Methinks that should I stay with this barmy notion of going through the classical pieces in chronological order that I am going to be stuck in the world of church music for an obscenely long time. I guess it makes sense that influential/surviving classical music from the 12th century would be these types of religious chants.
The book itself is vague when it calls for the Antiphons of Hildegard of Bingen. Since the recording it singles out is Canticles of Ecstasy by Sequentia I’ll make the assumption that this is correct.
One huge thing to note is that this is by a female composer.
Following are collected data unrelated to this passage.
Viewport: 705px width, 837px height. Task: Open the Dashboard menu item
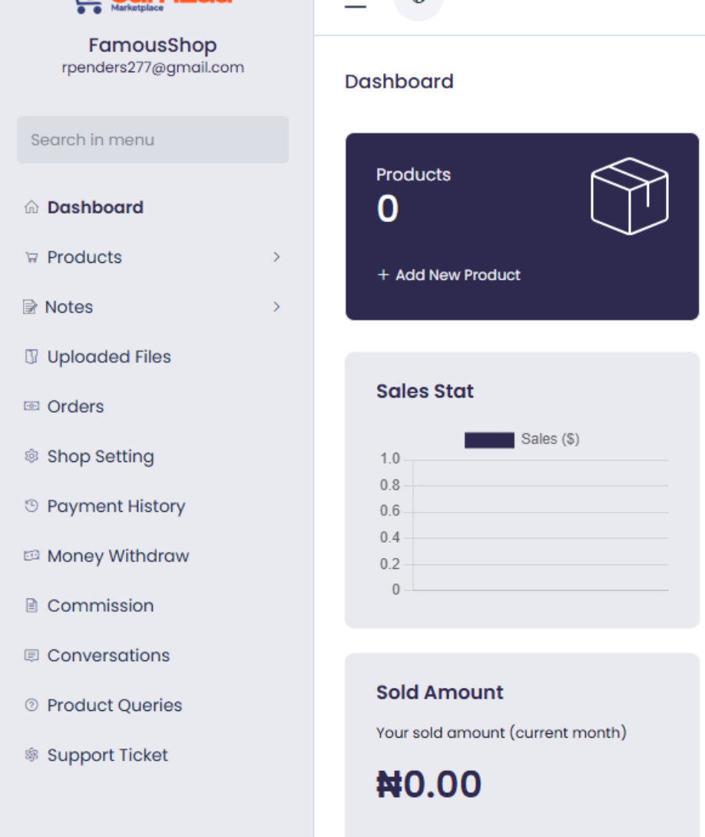pyautogui.click(x=95, y=208)
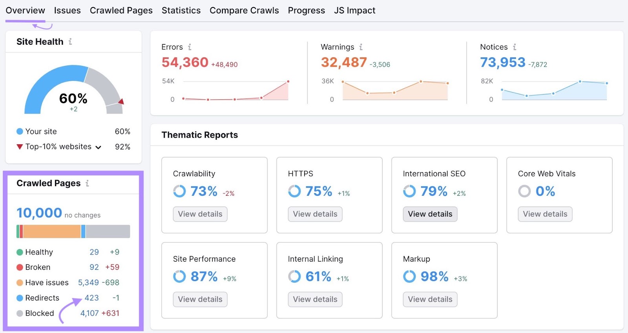This screenshot has height=333, width=628.
Task: Expand the Top-10% websites dropdown
Action: point(98,147)
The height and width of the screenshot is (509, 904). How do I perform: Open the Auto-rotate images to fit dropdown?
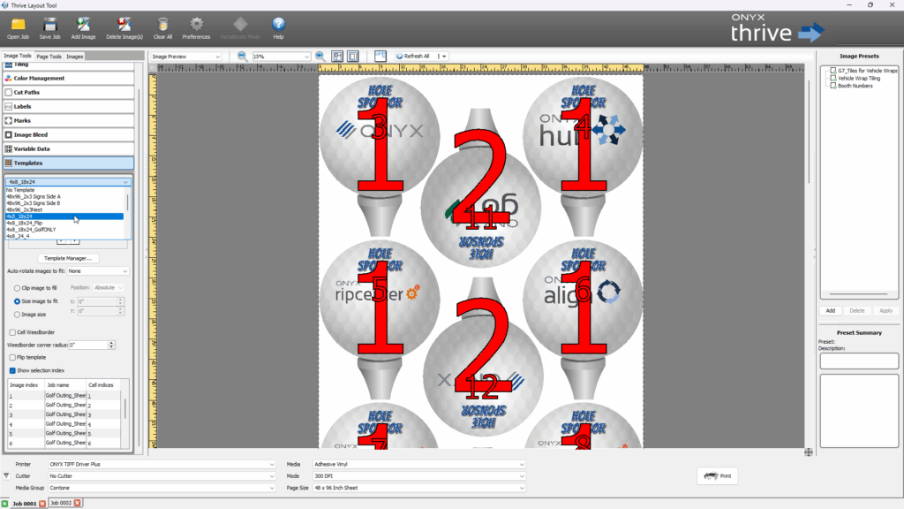click(x=97, y=271)
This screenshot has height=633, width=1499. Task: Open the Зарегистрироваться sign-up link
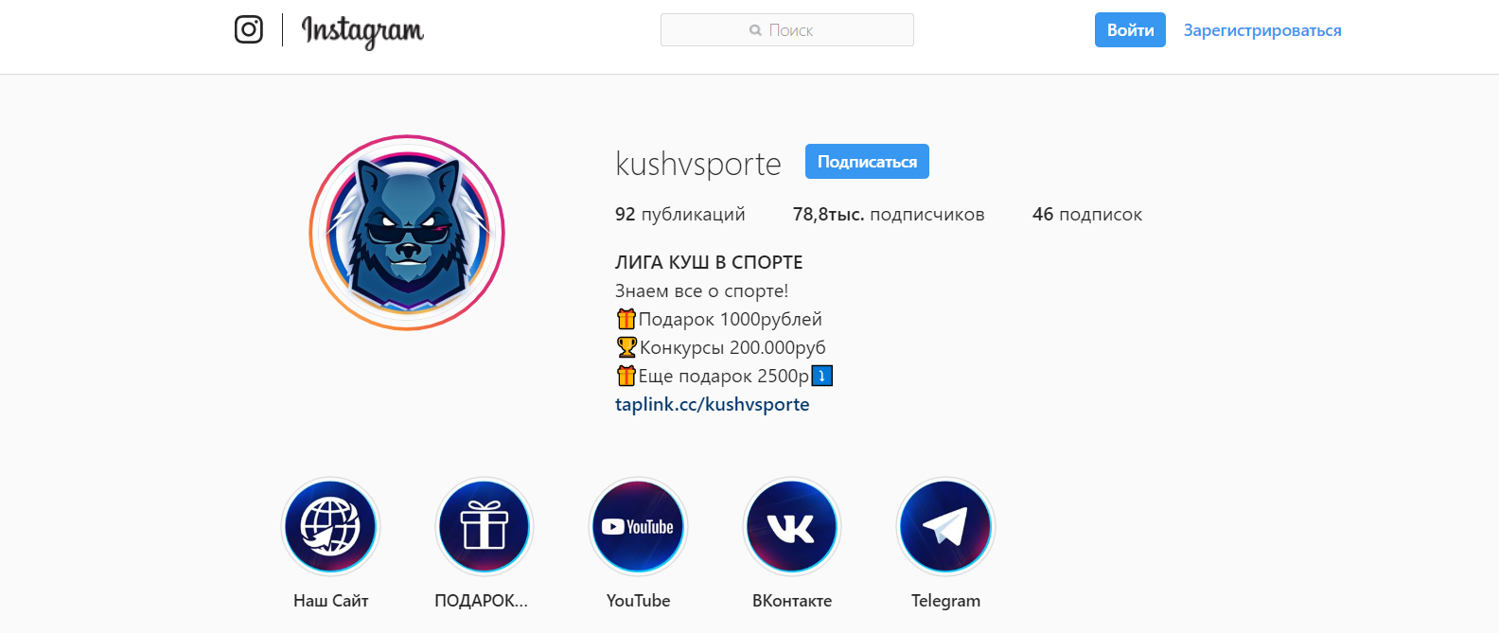pyautogui.click(x=1262, y=30)
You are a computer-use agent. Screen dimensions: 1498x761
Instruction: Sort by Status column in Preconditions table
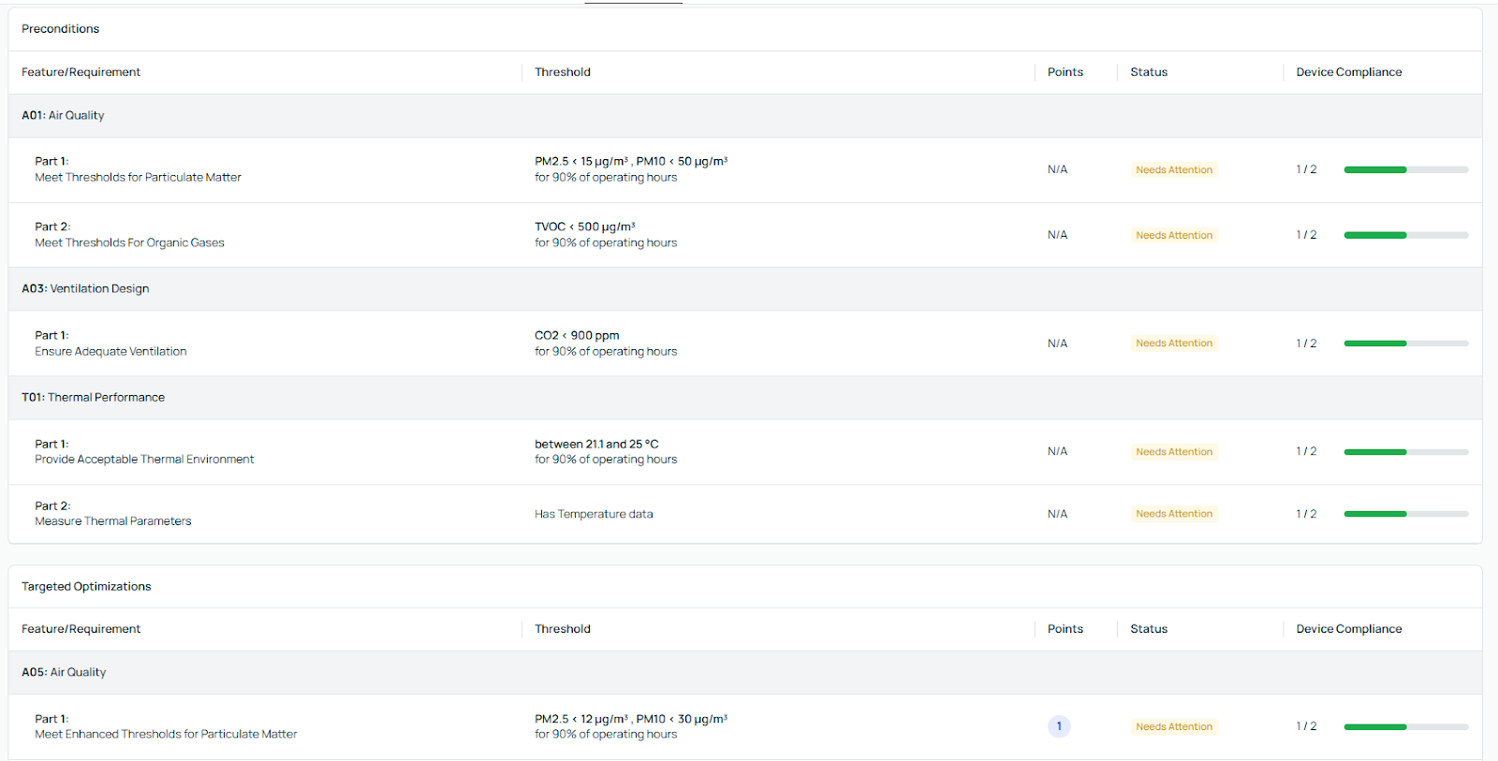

Within the 1001 Classical Works list these are very few and far between; this means that having one so early in the running order is somewhat surprising.
Hildegard of Bingen (or Saint Hildegard) was an interesting figure in the Catholic church. In her writings she always downplayed woman as being lesser than men and this seemed to make her own words and ideas seem more divine. She’s revered by many as a mystic, is a known figure amongst New Age circles and was a very early candidate for canonization. She’s worth an investigation.
One contrast that can be immediately between this recording and that of Carmina Burana is the gender of the singers. I don’t know if it was written as such, but this recording used predominantly female singers – and that made this feel more mystical and eerie.
At no points did this reach the grand heights of the chants in Carmina Burana, maybe this is because this is more religious in nature. It was nice as background music, but not something I would actively seek out.